REQUIRED WORK
Each line of the listing is to be retyped exactly as given.

※ ※ ※

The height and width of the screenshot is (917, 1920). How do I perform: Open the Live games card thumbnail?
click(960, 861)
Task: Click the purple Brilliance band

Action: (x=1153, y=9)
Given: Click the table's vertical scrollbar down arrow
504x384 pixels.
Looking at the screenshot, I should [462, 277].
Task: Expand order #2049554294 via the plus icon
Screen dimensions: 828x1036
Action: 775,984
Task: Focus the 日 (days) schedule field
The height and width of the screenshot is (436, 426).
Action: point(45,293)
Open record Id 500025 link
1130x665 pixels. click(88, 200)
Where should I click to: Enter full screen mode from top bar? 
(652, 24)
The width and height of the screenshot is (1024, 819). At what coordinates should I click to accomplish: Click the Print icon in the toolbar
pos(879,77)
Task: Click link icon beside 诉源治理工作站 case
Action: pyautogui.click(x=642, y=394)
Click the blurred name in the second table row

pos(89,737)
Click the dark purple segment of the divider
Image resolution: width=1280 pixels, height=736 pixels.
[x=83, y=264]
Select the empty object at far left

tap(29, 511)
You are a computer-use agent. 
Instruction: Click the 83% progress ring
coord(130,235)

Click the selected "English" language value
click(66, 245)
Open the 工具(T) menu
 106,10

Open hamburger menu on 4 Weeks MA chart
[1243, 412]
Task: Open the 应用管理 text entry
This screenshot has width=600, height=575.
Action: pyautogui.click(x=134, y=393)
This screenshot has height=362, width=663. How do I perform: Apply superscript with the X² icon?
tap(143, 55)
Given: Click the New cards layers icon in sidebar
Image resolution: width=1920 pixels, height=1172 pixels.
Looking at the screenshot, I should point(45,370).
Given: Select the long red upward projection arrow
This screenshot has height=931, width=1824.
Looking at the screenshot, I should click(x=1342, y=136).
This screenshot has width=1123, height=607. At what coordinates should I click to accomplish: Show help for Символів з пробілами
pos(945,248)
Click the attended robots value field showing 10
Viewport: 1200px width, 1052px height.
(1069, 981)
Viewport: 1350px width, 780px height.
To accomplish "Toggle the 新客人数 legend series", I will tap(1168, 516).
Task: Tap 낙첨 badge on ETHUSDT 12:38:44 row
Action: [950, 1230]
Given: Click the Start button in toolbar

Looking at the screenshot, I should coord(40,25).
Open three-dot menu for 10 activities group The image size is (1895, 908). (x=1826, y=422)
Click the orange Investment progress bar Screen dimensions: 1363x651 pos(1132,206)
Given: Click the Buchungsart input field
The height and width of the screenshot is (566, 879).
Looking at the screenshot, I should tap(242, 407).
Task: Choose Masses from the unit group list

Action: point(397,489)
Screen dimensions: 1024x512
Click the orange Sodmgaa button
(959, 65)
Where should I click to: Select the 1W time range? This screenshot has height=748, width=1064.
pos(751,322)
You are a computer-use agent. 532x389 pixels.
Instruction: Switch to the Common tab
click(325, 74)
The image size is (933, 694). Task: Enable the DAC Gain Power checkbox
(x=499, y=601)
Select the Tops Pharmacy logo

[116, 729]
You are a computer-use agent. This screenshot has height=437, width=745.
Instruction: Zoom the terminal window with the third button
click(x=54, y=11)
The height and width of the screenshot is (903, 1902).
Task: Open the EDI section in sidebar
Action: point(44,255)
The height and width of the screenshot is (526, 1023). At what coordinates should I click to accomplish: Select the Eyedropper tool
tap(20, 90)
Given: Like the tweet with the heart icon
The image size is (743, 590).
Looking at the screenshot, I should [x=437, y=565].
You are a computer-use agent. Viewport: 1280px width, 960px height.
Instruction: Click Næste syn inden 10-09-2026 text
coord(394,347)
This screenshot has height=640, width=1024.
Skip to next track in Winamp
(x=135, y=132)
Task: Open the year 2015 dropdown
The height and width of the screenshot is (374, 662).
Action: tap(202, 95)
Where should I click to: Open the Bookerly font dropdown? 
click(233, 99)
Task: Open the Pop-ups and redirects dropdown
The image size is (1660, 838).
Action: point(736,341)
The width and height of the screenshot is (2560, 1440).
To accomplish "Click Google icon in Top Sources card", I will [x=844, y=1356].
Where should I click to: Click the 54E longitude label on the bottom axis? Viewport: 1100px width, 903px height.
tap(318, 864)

※ ※ ※

ANSWER SPACE
The height and width of the screenshot is (917, 1920). How do I perform: Open the Live games card thumbnail?
click(960, 861)
Task: Click the purple Brilliance band

Action: (x=1153, y=9)
Given: Click the table's vertical scrollbar down arrow
504x384 pixels.
Looking at the screenshot, I should [462, 277].
Task: Expand order #2049554294 via the plus icon
Screen dimensions: 828x1036
Action: 775,984
Task: Focus the 日 (days) schedule field
The height and width of the screenshot is (436, 426).
Action: point(45,293)
Open record Id 500025 link
1130x665 pixels. click(88, 200)
Where should I click to: Enter full screen mode from top bar? 
(652, 24)
The width and height of the screenshot is (1024, 819). At what coordinates should I click to accomplish: Click the Print icon in the toolbar
pos(879,77)
Task: Click link icon beside 诉源治理工作站 case
Action: pyautogui.click(x=642, y=394)
Click the blurred name in the second table row

pos(89,737)
Click the dark purple segment of the divider
Image resolution: width=1280 pixels, height=736 pixels.
[x=83, y=264]
Select the empty object at far left

tap(29, 511)
You are a computer-use agent. 
Instruction: Click the 83% progress ring
coord(130,235)

Click the selected "English" language value
click(66, 245)
Open the 工具(T) menu
 106,10

Open hamburger menu on 4 Weeks MA chart
[1243, 412]
Task: Open the 应用管理 text entry
This screenshot has width=600, height=575.
Action: pyautogui.click(x=134, y=393)
This screenshot has height=362, width=663. How do I perform: Apply superscript with the X² icon?
tap(143, 55)
Given: Click the New cards layers icon in sidebar
Image resolution: width=1920 pixels, height=1172 pixels.
Looking at the screenshot, I should point(45,370).
Given: Select the long red upward projection arrow
This screenshot has height=931, width=1824.
Looking at the screenshot, I should click(x=1342, y=136).
This screenshot has width=1123, height=607. At what coordinates should I click to accomplish: Show help for Символів з пробілами
pos(945,248)
Click the attended robots value field showing 10
Viewport: 1200px width, 1052px height.
(1069, 981)
Viewport: 1350px width, 780px height.
To accomplish "Toggle the 新客人数 legend series", I will tap(1168, 516).
Task: Tap 낙첨 badge on ETHUSDT 12:38:44 row
Action: [950, 1230]
Given: Click the Start button in toolbar

Looking at the screenshot, I should coord(40,25).
Open three-dot menu for 10 activities group The image size is (1895, 908). (x=1826, y=422)
Click the orange Investment progress bar Screen dimensions: 1363x651 pos(1132,206)
Given: Click the Buchungsart input field
The height and width of the screenshot is (566, 879).
Looking at the screenshot, I should tap(242, 407).
Task: Choose Masses from the unit group list

Action: point(397,489)
Screen dimensions: 1024x512
Click the orange Sodmgaa button
(959, 65)
Where should I click to: Select the 1W time range? This screenshot has height=748, width=1064.
pos(751,322)
You are a computer-use agent. 532x389 pixels.
Instruction: Switch to the Common tab
click(325, 74)
The image size is (933, 694). Task: Enable the DAC Gain Power checkbox
(x=499, y=601)
Select the Tops Pharmacy logo

[116, 729]
You are a computer-use agent. This screenshot has height=437, width=745.
Instruction: Zoom the terminal window with the third button
click(x=54, y=11)
The height and width of the screenshot is (903, 1902).
Task: Open the EDI section in sidebar
Action: point(44,255)
The height and width of the screenshot is (526, 1023). At what coordinates should I click to accomplish: Select the Eyedropper tool
tap(20, 90)
Given: Like the tweet with the heart icon
The image size is (743, 590).
Looking at the screenshot, I should [x=437, y=565].
You are a computer-use agent. Viewport: 1280px width, 960px height.
Instruction: Click Næste syn inden 10-09-2026 text
coord(394,347)
This screenshot has height=640, width=1024.
Skip to next track in Winamp
(x=135, y=132)
Task: Open the year 2015 dropdown
The height and width of the screenshot is (374, 662).
Action: tap(202, 95)
Where should I click to: Open the Bookerly font dropdown? 
click(233, 99)
Task: Open the Pop-ups and redirects dropdown
The image size is (1660, 838).
Action: point(736,341)
The width and height of the screenshot is (2560, 1440).
To accomplish "Click Google icon in Top Sources card", I will [x=844, y=1356].
Where should I click to: Click the 54E longitude label on the bottom axis? Viewport: 1100px width, 903px height.
tap(318, 864)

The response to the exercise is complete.